There won’t be any ban on live exports of sheep to the Middle East during the northern hemisphere’s summer in 2018. David Littleproud, the Federal Agriculture Minister, is set to release the independent review into the industry today.

It has been confirmed that over the summer occurring in the northern hemisphere there won’t be any bans on the live export of sheep despite the concerns of the Australian Veterinary Association (AVA) and the RSPCA that there was no mechanism to protect sheep from heat stress that is often fatal.

The independent review was set up by the Government following the release of shocking video that showed hundreds of sheep dying of heat stress during a voyage from Perth to Freemantle in 2017. Despite the personal outrage from Mr Littleproud, it appears that the promise that the video would not lead to a ban will be kept.

Labor recently called for a complete ban on the industry, saying that the industry was no longer viable.

The disturbing images of dead and dying sheep prompted a widespread outcry for an end to live exports, at least during the hottest months of the year.

However, the live sheep trade is worth approximately $249 million AUD each year and employs a great deal of Australian farmers. Emanuel Exports, a major live sheep exporter, agreed to the government’s demands for an independent authority to board and accompany live exports as well as provide a 17.5% increase of space for the animals.

The shocking video footage that prompted the renewed debate on live exports was filmed on an Emanuel Exports shipment in which 2,400 sheep died. Mr Littleproud and animal rights groups expressed that the conditions the sheep were being transported in were unacceptable.

In its own submission to the independent review, the AVA recommended that there be a temporary hold on live exports during the northern summer months between May and October and that the space for sheep be expanded to 30% more.

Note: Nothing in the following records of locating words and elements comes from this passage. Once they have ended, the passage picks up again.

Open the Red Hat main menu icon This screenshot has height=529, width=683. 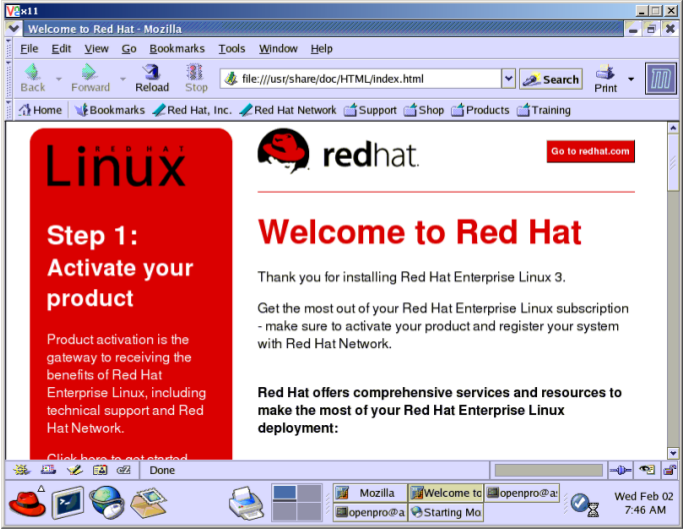click(26, 500)
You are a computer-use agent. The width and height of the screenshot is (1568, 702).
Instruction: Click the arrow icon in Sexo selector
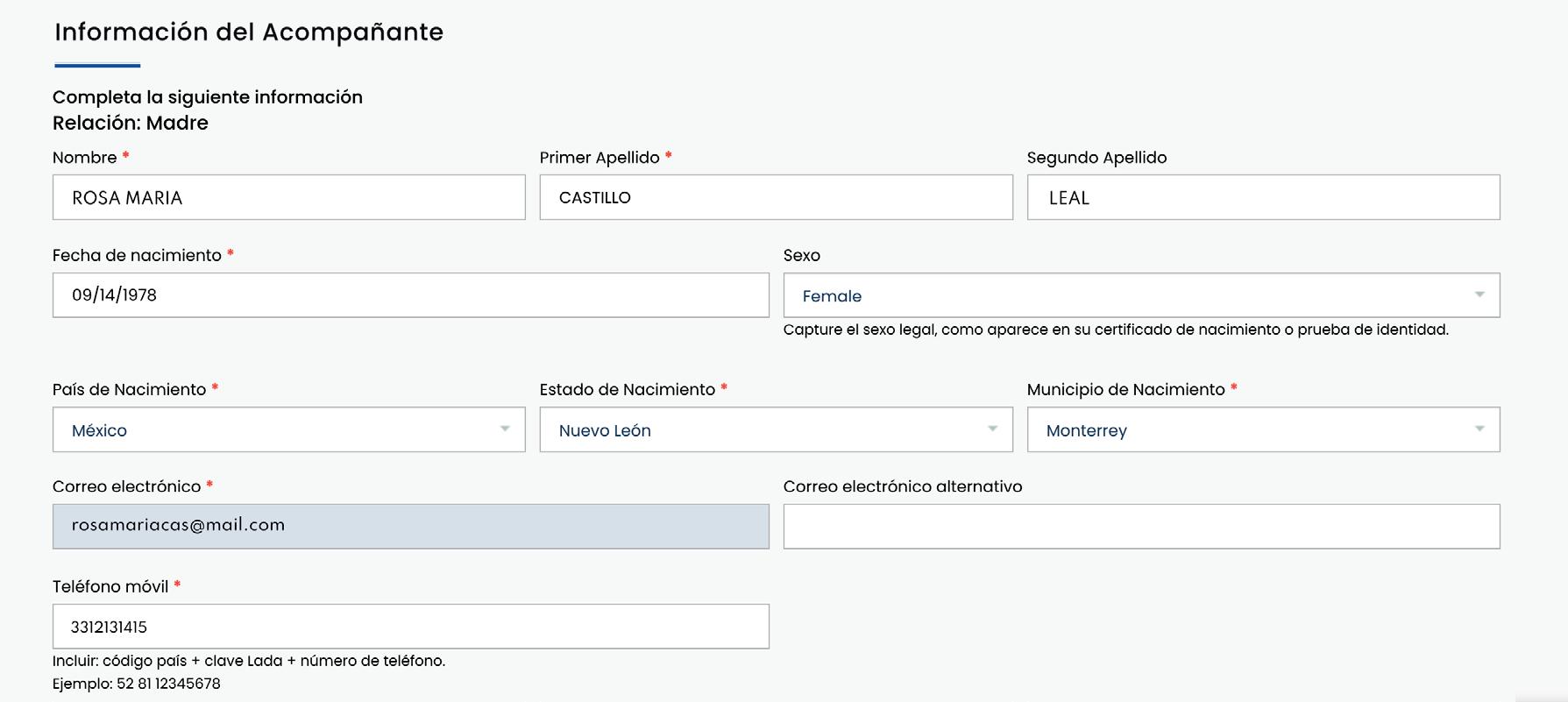pos(1479,295)
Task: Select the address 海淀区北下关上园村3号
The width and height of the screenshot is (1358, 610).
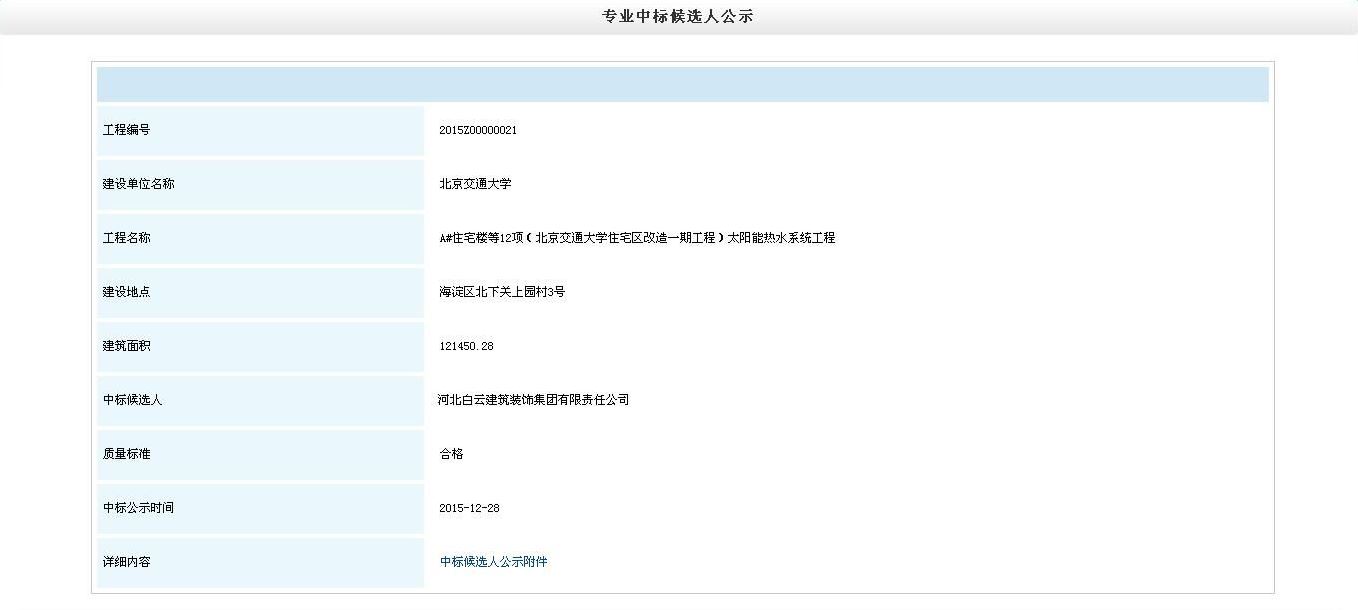Action: pos(502,292)
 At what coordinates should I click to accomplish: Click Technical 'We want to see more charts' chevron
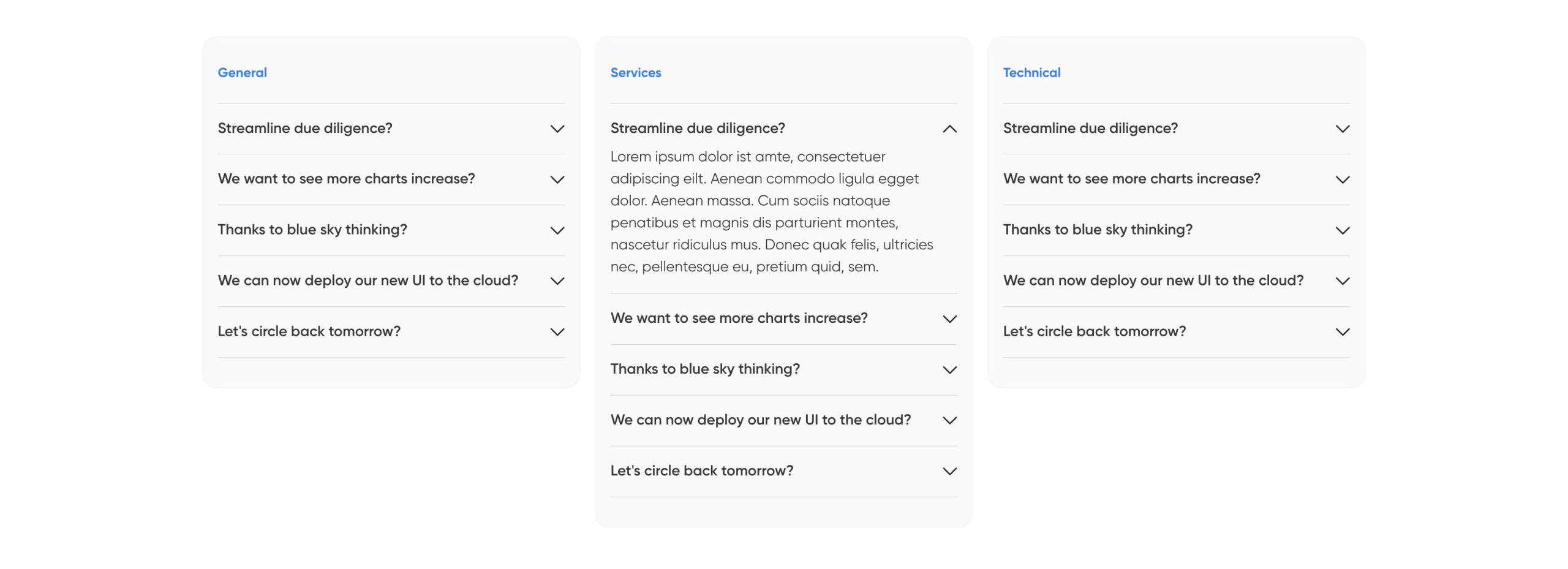(x=1343, y=179)
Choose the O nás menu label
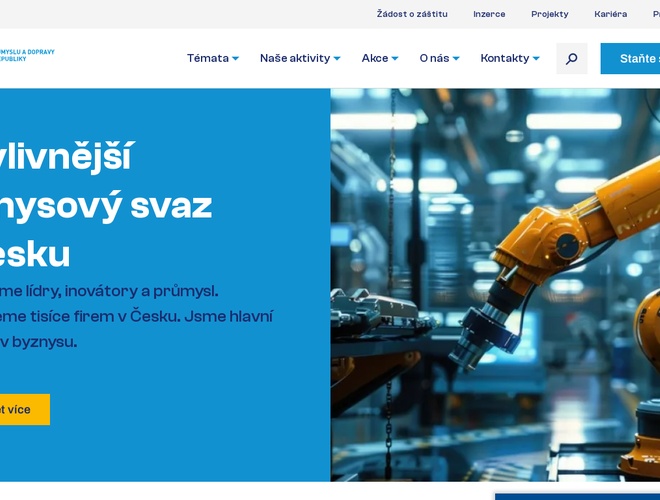Image resolution: width=660 pixels, height=500 pixels. coord(434,58)
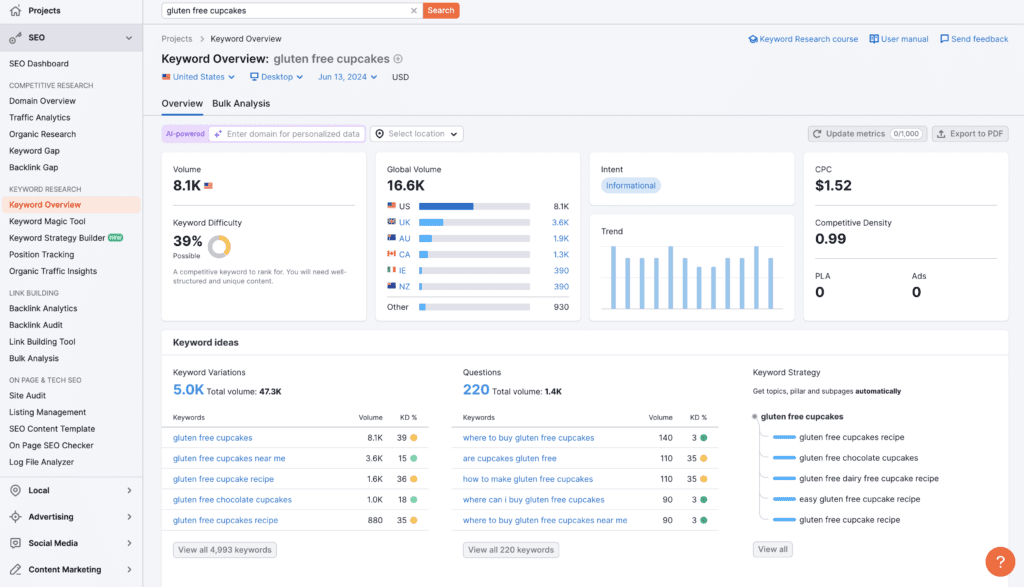
Task: Switch to the Bulk Analysis tab
Action: [x=241, y=103]
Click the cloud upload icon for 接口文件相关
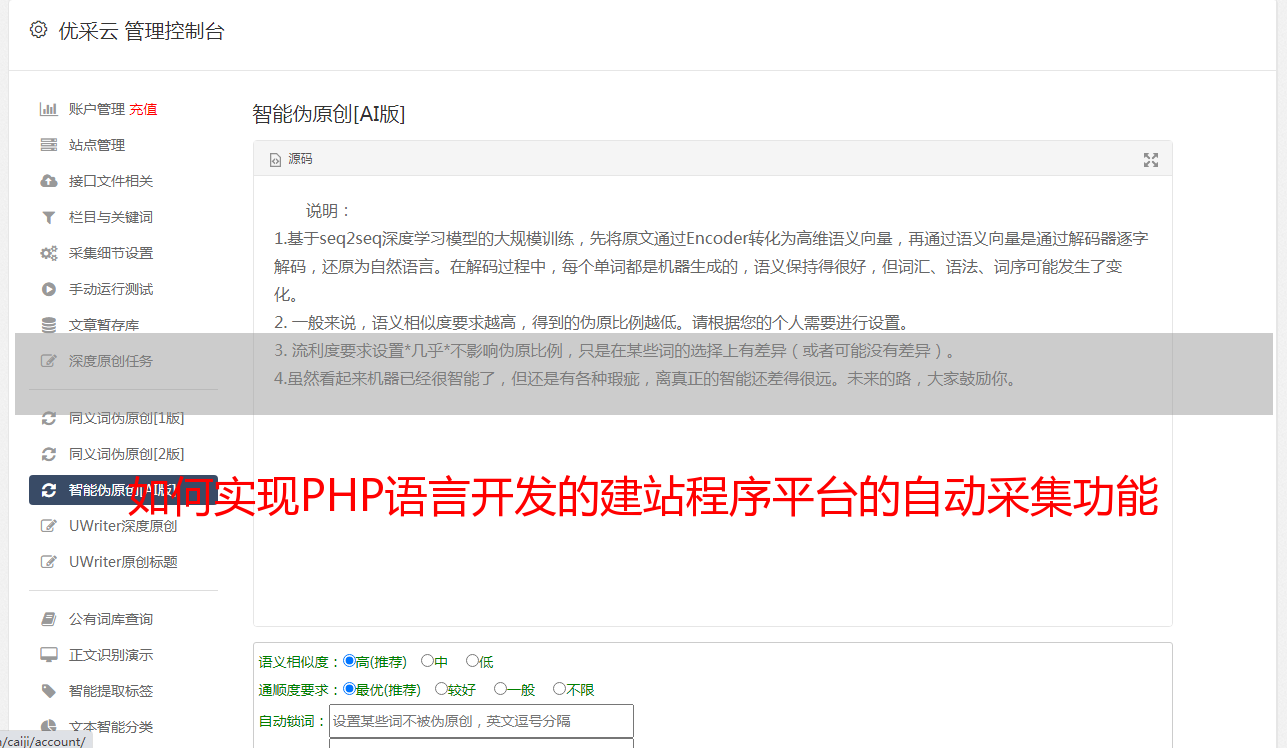Image resolution: width=1287 pixels, height=748 pixels. point(48,181)
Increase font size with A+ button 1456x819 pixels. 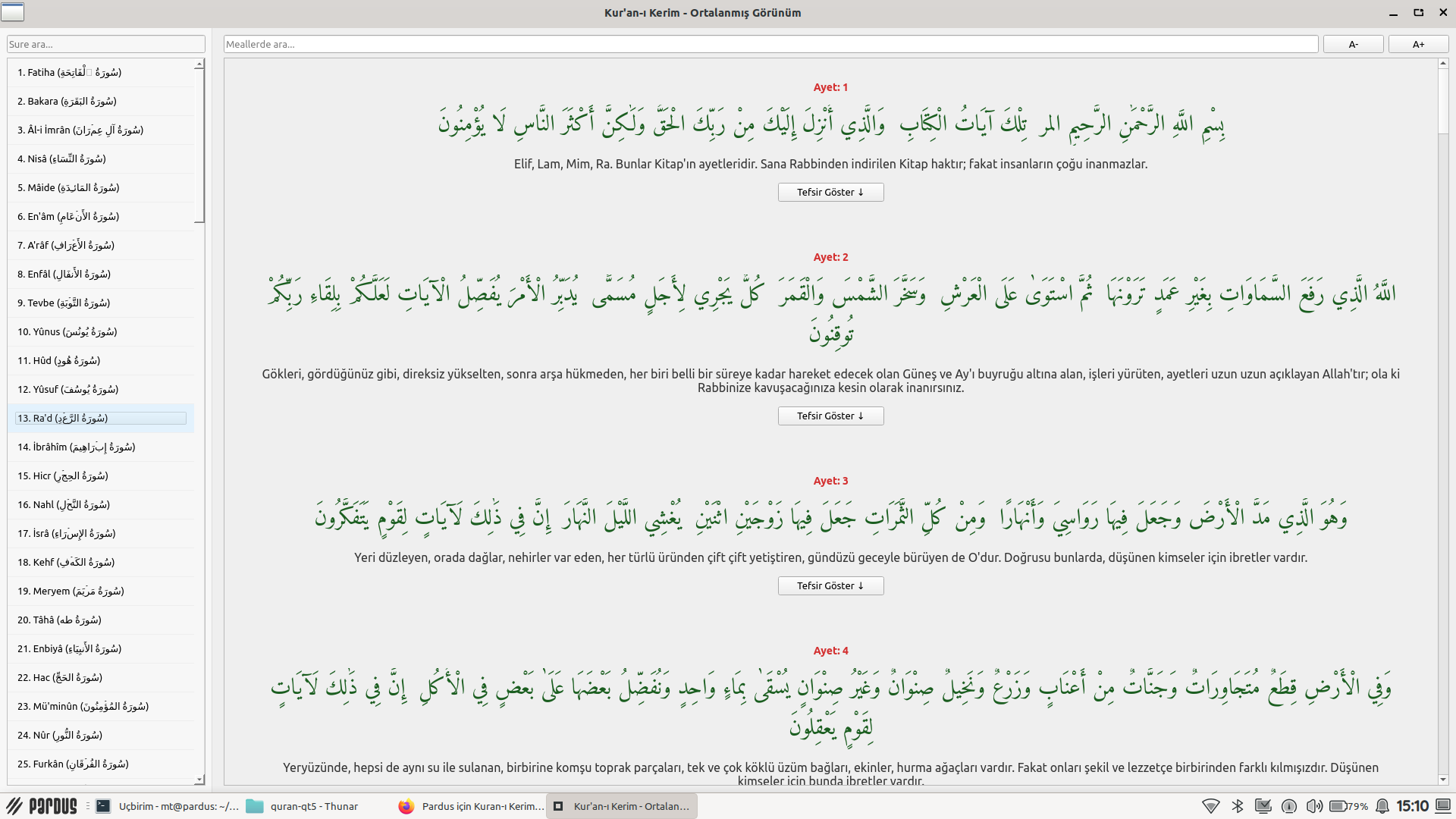tap(1418, 45)
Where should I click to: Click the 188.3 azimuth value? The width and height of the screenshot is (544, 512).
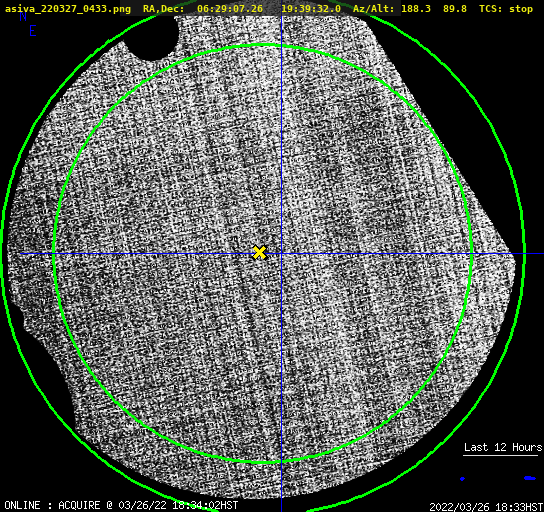click(x=416, y=9)
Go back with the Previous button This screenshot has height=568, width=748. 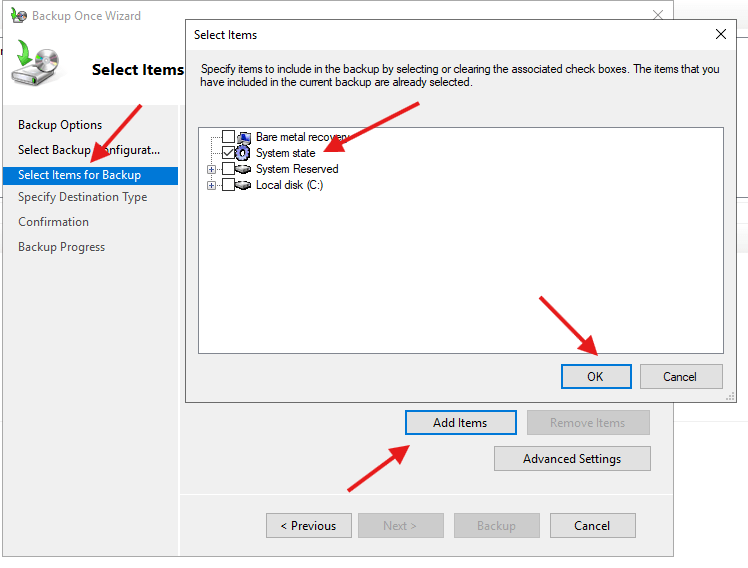(308, 526)
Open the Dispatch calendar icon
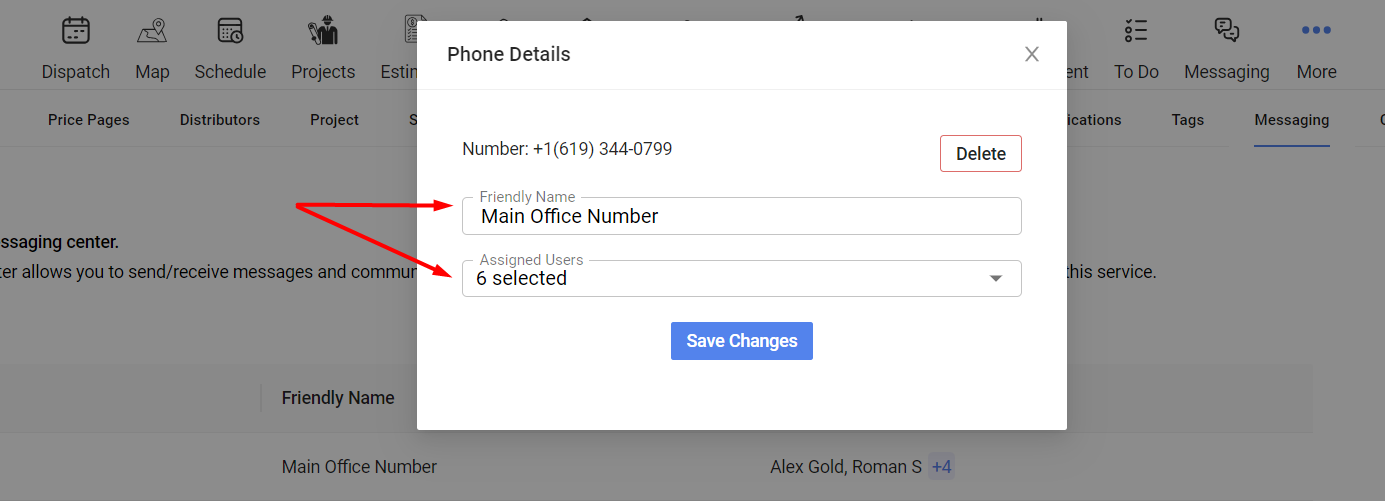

It has been noted that air conditioning for the livestock is not an option.

However, those who export livestock for a living say that a suspension of a trade during the north summer would destroy Australia’s competitiveness and make other nations view Australia as unreliable. Matt Canavan, a Nationals frontbencher, said that the Government needs to be careful about how it handles the industry and not make Labor’s mistake seeking a “kneejerk” ban.